Remember Brian Cardinal and those hard fouls? That's what this one time Mav could bring. Hollins isn't anything great. He played averaged only 7.9 minutes for the Clippers last season, and this is with them having no legitimate size behind DeAndre Jordan. Still, Hollins could be used as an emergency big. He's seven-foot and has some decent athleticism, traits that are tough to find.
Looked like he finally found his niche in the NBA before tearing his ACL early into the 2012-2013 season. With the Mavs needing depth on the wings and shooting, Rush could easily find his way into the rotation.
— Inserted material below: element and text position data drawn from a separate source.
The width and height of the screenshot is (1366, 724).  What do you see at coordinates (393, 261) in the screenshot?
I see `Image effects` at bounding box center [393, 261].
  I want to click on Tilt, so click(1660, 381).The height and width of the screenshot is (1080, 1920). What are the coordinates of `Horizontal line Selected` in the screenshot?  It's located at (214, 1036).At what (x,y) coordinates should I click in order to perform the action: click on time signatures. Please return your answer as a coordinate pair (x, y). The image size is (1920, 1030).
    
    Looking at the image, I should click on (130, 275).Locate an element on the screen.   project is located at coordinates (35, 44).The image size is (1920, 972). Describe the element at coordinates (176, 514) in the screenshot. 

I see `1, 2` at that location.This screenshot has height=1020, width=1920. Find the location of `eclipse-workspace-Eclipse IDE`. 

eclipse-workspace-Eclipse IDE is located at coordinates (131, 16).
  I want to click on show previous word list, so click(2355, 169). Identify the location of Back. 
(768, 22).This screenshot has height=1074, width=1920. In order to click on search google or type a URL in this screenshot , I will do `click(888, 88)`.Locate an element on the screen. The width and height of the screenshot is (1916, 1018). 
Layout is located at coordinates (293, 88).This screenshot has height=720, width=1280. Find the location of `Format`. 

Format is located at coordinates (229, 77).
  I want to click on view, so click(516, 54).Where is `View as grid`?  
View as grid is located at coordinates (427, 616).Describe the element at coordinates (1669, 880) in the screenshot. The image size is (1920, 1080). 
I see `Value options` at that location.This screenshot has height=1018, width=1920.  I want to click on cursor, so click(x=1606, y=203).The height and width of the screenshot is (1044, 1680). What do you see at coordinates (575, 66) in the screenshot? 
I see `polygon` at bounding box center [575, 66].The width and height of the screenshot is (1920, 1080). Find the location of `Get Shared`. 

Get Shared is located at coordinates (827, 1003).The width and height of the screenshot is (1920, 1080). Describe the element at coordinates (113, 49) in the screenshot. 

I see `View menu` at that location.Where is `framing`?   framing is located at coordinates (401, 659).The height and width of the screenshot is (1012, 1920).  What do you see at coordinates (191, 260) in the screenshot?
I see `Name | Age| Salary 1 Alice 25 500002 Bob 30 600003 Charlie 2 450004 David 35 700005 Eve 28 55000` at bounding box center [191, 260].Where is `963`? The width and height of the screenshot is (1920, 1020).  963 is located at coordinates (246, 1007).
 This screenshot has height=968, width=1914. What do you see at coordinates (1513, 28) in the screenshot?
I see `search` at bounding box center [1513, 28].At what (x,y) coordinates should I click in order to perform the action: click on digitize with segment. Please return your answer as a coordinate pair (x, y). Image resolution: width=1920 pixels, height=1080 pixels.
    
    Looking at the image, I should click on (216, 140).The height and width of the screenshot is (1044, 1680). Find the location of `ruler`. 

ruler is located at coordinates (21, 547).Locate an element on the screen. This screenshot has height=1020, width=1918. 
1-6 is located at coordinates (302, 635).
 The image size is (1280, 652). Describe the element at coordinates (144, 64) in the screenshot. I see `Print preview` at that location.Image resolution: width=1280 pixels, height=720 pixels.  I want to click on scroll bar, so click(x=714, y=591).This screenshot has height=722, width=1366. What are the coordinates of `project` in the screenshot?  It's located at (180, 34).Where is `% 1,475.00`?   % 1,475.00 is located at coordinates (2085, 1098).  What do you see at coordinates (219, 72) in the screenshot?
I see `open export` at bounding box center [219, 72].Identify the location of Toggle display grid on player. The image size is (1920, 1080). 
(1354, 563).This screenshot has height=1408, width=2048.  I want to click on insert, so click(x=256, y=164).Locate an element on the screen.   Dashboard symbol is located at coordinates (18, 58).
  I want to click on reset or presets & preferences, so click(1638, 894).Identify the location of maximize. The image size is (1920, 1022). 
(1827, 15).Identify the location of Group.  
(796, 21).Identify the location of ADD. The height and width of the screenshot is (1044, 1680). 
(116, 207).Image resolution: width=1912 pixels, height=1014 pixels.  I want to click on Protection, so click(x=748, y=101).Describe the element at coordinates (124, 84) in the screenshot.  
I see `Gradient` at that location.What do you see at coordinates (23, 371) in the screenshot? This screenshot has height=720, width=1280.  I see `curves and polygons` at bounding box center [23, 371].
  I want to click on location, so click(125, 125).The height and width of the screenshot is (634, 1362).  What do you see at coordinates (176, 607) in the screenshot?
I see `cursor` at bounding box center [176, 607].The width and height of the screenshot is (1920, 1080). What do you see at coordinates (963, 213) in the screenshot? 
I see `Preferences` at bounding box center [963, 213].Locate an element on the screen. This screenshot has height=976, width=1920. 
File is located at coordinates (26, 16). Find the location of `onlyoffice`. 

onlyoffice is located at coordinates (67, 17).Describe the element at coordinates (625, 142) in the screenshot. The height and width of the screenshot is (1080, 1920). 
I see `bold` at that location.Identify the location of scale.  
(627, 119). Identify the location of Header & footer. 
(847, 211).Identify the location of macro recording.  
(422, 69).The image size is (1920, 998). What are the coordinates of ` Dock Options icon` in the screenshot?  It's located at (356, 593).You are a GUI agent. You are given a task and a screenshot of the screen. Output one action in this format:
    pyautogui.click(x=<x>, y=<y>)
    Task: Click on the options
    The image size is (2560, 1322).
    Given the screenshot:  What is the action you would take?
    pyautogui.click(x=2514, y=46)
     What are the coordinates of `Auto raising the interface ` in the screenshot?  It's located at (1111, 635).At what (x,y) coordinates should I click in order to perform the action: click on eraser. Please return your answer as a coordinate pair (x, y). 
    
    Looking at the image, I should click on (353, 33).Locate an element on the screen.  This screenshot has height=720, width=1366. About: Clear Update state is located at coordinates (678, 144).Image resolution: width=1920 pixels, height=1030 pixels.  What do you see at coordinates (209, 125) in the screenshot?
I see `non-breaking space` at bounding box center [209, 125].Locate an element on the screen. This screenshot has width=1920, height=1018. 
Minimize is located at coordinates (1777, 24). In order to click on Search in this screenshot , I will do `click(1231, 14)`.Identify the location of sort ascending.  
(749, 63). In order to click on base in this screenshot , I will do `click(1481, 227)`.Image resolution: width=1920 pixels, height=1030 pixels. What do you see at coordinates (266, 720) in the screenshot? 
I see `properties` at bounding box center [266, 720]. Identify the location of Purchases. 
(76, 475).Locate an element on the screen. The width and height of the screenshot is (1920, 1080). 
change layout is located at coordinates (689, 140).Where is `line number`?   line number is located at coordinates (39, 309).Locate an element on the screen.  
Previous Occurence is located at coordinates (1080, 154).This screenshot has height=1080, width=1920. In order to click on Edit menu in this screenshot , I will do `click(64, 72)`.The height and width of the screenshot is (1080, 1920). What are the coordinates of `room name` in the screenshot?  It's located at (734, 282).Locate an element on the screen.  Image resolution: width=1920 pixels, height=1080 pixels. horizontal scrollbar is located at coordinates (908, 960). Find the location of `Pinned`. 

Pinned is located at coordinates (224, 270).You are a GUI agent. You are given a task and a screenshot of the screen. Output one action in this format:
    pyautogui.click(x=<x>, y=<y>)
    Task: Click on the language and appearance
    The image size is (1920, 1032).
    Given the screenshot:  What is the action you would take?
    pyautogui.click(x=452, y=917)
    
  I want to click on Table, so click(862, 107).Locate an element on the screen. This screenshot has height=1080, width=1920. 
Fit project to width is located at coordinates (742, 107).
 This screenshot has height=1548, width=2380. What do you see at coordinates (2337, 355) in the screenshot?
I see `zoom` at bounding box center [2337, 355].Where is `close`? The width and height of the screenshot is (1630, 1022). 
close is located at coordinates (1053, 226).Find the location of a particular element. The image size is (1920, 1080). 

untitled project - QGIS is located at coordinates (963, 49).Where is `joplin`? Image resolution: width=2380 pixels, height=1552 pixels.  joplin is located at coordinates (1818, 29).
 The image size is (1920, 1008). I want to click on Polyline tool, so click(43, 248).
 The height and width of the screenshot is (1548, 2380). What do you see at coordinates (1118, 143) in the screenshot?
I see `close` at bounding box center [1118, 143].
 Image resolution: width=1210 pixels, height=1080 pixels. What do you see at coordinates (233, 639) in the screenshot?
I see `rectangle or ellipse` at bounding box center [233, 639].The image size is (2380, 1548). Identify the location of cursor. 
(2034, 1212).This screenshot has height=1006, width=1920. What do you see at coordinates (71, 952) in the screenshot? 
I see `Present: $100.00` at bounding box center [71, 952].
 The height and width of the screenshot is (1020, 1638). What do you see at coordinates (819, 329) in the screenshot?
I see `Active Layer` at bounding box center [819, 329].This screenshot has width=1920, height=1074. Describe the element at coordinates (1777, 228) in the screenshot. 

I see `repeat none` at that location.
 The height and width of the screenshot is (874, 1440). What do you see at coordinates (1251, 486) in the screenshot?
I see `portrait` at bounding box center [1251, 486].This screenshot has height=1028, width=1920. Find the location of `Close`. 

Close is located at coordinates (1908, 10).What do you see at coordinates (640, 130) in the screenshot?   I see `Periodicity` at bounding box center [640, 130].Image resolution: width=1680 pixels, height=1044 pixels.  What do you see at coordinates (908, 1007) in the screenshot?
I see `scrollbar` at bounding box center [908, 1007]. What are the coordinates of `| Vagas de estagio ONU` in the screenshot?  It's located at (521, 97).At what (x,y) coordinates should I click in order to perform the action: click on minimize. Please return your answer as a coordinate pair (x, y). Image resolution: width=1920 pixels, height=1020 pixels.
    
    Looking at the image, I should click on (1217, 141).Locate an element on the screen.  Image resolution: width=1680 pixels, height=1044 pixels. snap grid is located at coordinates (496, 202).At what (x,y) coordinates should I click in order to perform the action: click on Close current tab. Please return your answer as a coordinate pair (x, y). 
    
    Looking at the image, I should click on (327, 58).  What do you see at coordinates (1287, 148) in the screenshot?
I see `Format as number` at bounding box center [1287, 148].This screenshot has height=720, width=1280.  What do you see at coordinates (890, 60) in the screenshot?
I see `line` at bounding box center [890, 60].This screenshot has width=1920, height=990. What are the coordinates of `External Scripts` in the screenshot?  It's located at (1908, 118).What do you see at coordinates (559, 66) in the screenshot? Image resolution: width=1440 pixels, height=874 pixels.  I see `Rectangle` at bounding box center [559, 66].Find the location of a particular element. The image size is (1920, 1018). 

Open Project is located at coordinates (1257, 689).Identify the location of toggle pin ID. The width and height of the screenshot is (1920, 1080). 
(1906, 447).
If he's healthy, he has the ability to knock the 3-ball down (career 40.9 percent) and is a solid defender. It wouldn't be a shock if teams began lining up for him once the the bigger names find their home, which could lead to him being out of the Mavs price range.
Could be seen as the ideal replacement for Carter. He's no longer the player he was during his time with the Magic, but he still has the ability to shoot from range. He shot 44 percent in 38 games with the Clippers last season, though he only attempted 1.3 per game. Like Carter, he is a capable playmaker, especially in the pick-n-roll. Back injuries are a still a major concern for the 35-year-old.
The team was in the mix for the former number one overall selection last season, but were passed up for the Miami Heat. Oden is still battling the same knee issues that have haunted his career. If he can find a way to step on the court for 10-15 minutes a game, he could be a great third/fourth center option against larger front lines.
We've seen the Mavs bring in reserve shooters -- Wayne Ellington and Anthony Morrow -- over the last few seasons. Neither really cracked the rotation during their short times, but their shooting was always available if Carlisle deemed it was needed. Jones would be able to offer the same. Despite barely seeing the court last season, he was able to shoot a whopping 51.9 percent on his 54 attempts and has shot 40.1 percent from behind the arc during his career. He won't offer much else, but if the Mavs are desperate for a shooting specialist, Jones can easily fill the role.
The Mavs will need to fill their roster with cheap deals. The team has bolstered the starting unit with Tyson Chandler and possibly Chandler Parsons. One of their greater strengths last season was their reserve unit. Now they must make sure the bench doesn't take a big step back as they look to contend once again.